Are orthopedic surgery offices that own onsite magnetic resonance imaging (MRI) equipment more likely to require patients to have an MRI than those offices that do not? New research from the Texas A&M Health Science Center School of Public Health indicates the answer to this question is no.
Concerns about the effects of physician ownership of equipment for ancillary services such as imaging resulted in the “Stark Laws,” named for the primary sponsor, U.S. Representative Pete Stark. These laws generally prohibit provider “self-referral” for Medicare patients, defined as physicians referring patients for certain “designated health services” if the referring physician or their family has a financial relationship with the service provider.
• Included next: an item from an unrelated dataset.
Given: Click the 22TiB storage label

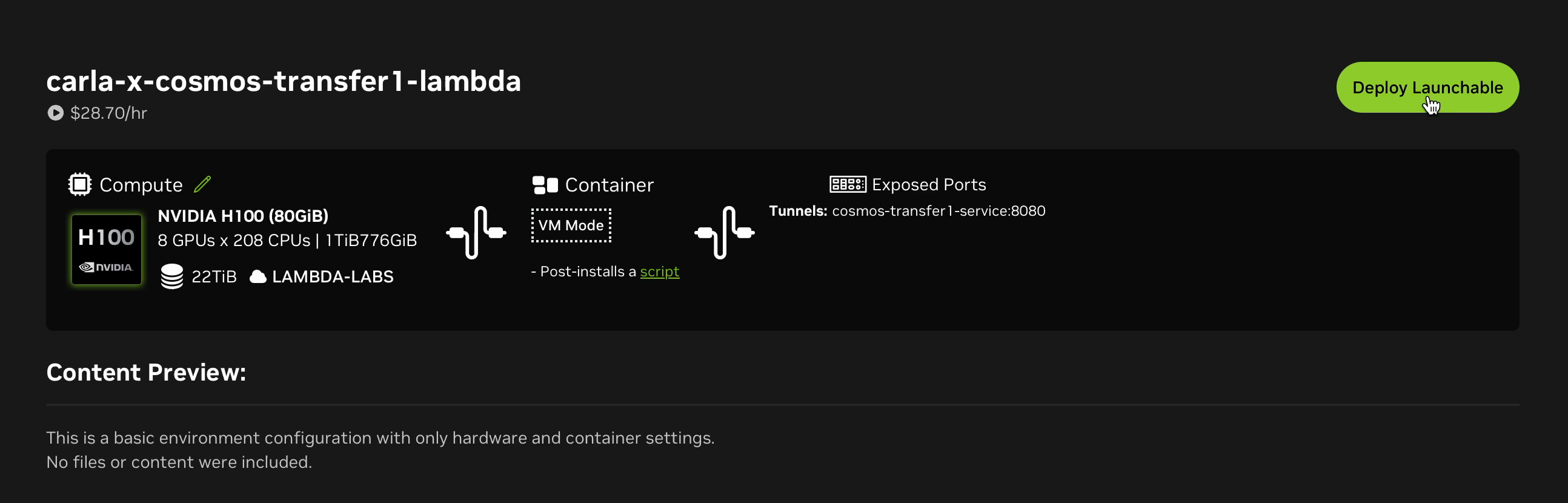Looking at the screenshot, I should 214,276.
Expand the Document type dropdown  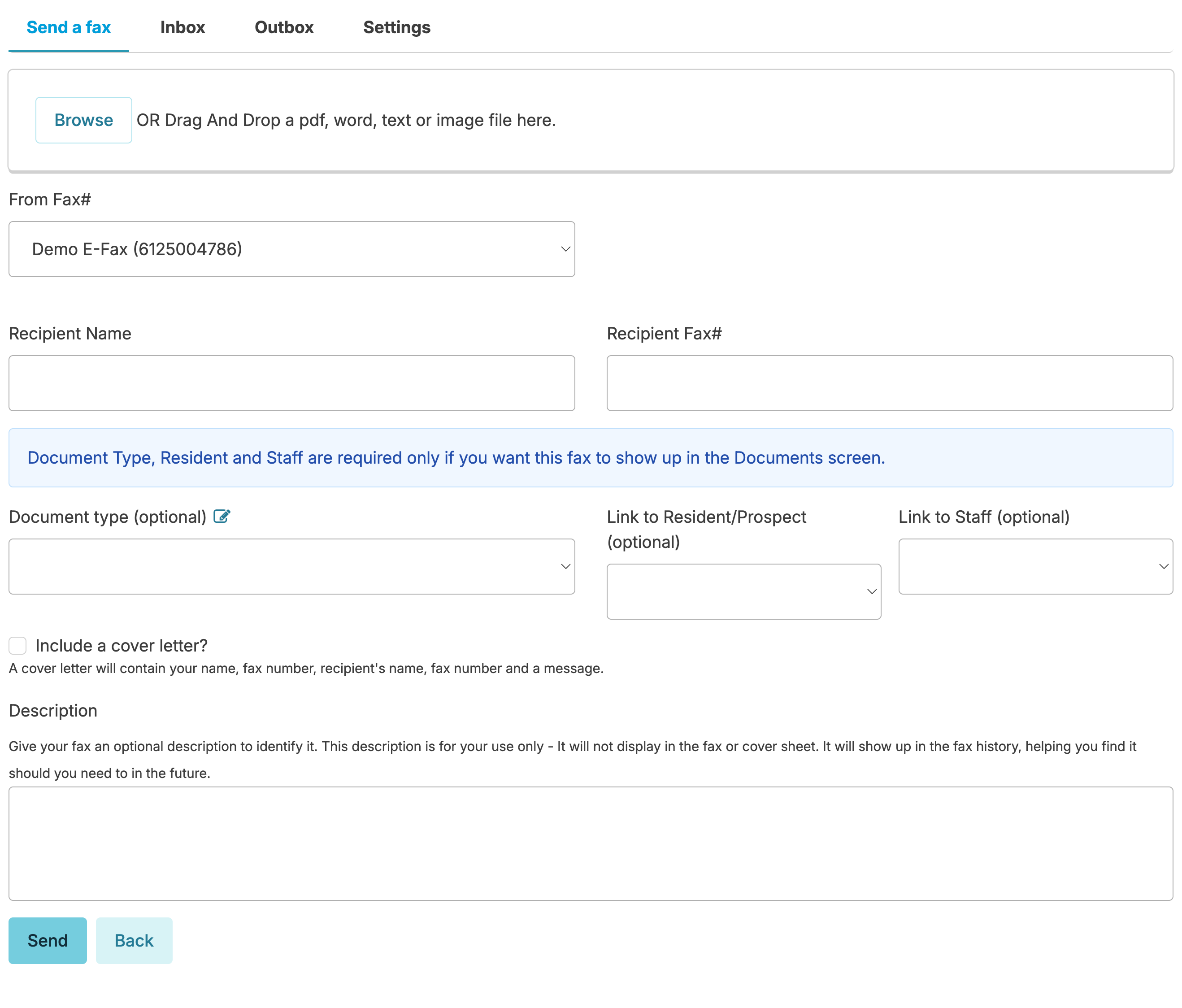click(x=291, y=566)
The Stark Laws include an exemption for “in office” (onsite) ancillary services such as an MRI, to allow integration across services in HMOs and other integrated delivery organizations. Recently this exemption has been under fire as a “loophole” in the Stark Laws that should be closed.
Research published this month in Health Economics Review by a team lead by Dr. Robert Ohsfeldt, professor in the health policy and management department at the Texas A&M School of Public Health, indicates the concern to be unfounded, at least in the case of the onsite exemption.
The study involved a web-based survey of orthopedic surgery practices to determine if and when the practice first acquired onsite MRI capacity. Ohsfeldt’s team analyzed Medicare claims data from 2006-2010 focusing on the change in Medicare MRI volume one-year pre- and post-onsite MRI acquisition. Researchers found that those orthopedic surgery practices acquiring onsite MRI equipment had substantially higher Medicare MRI volume both before and after the year of MRI acquisition, but did not have a statistically significant increase in the rate of MRI use for Medicare patients when compared to those without onsite equipment over the same time period.
“The fact that practices that used MRIs most intensively were most likely to acquire an onsite MRI is consistent with transactions cost theory, which predicts that practices that tend to use MRIs a lot have more to gain from the greater organizational control for an onsite MRI versus an external MRI supplier,” Dr. Ohsfeldt said. “Practices with more providers were more likely to acquire an onsite MRI than smaller practices, presumably because larger practices are in a better position to manage the high fixed cost of MRI equipment.”
The research team included Dr. Pengxiang Li, of the University of Pennsylvania Perelman School of Medicine, and Dr. John Schneider, of Avalon Health Economics.